Oxidative stress and accumulation of advanced glycation end-products can lead to inflammation in CKD and might contribute to adverse renal and cardiovascular outcomes44. High levels of reactive oxygen species owing to inflammation have a primary role in the development and/or aggravation of cardiovascular and non-cardiovascular comorbidities in CKD82 and in kidney failure41. Hypoxia-inducible factor (HIF) (Box 2) protects the kidney from renal ischaemia and acute kidney injury83, but HIF function might be inhibited by oxidative stress and uraemic toxins84. Indoxyl sulfate accumulates in CKD and dose-dependently suppresses the transcriptional activity of HIF85 and the expression of Klotho86, a crucial anti-inflammatory and anti-ageing factor37. Ongoing studies are testing whether activation of HIF might have a beneficial effect on maintenance of renal function in models of CKD, such as the remnant kidney model87. HIF stabilizers such as prolyl hydroxylase inhibitors improve anaemia in CKD88. Inflammation and oxidative stress could be seen as a trade-off of the hormonal response aimed at countering phosphate accumulation in CKD89. The link between bone mineral disorders and the systemic effects of CKD is discussed below.
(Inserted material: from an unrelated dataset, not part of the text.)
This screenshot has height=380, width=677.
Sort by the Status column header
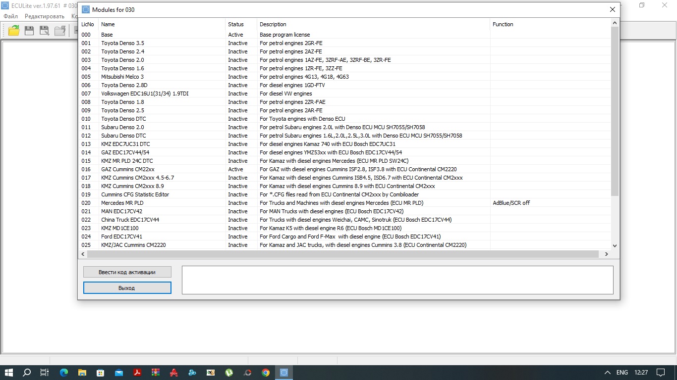click(x=236, y=24)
Insulin resistance. Insulin resistance occurs in the early stages of CKD90,91 and is present in almost every patient with end-stage renal disease (ESRD)92. The mobilization of energy-rich fuels through activation of neuroendocrine pathways results in high levels of free fatty acids, which lead to insulin resistance in the liver, muscle cells and adipocytes in chronic inflammatory conditions93. Insulin resistance is also common in other chronic conditions, such as cancer94 and rheumatoid arthritis95, and is promoted by altered levels of cytokines, particularly TNF96, IL-6 (Ref. 97), leptin, adiponectin98 and resistin99, which are typically seen in chronic inflammation.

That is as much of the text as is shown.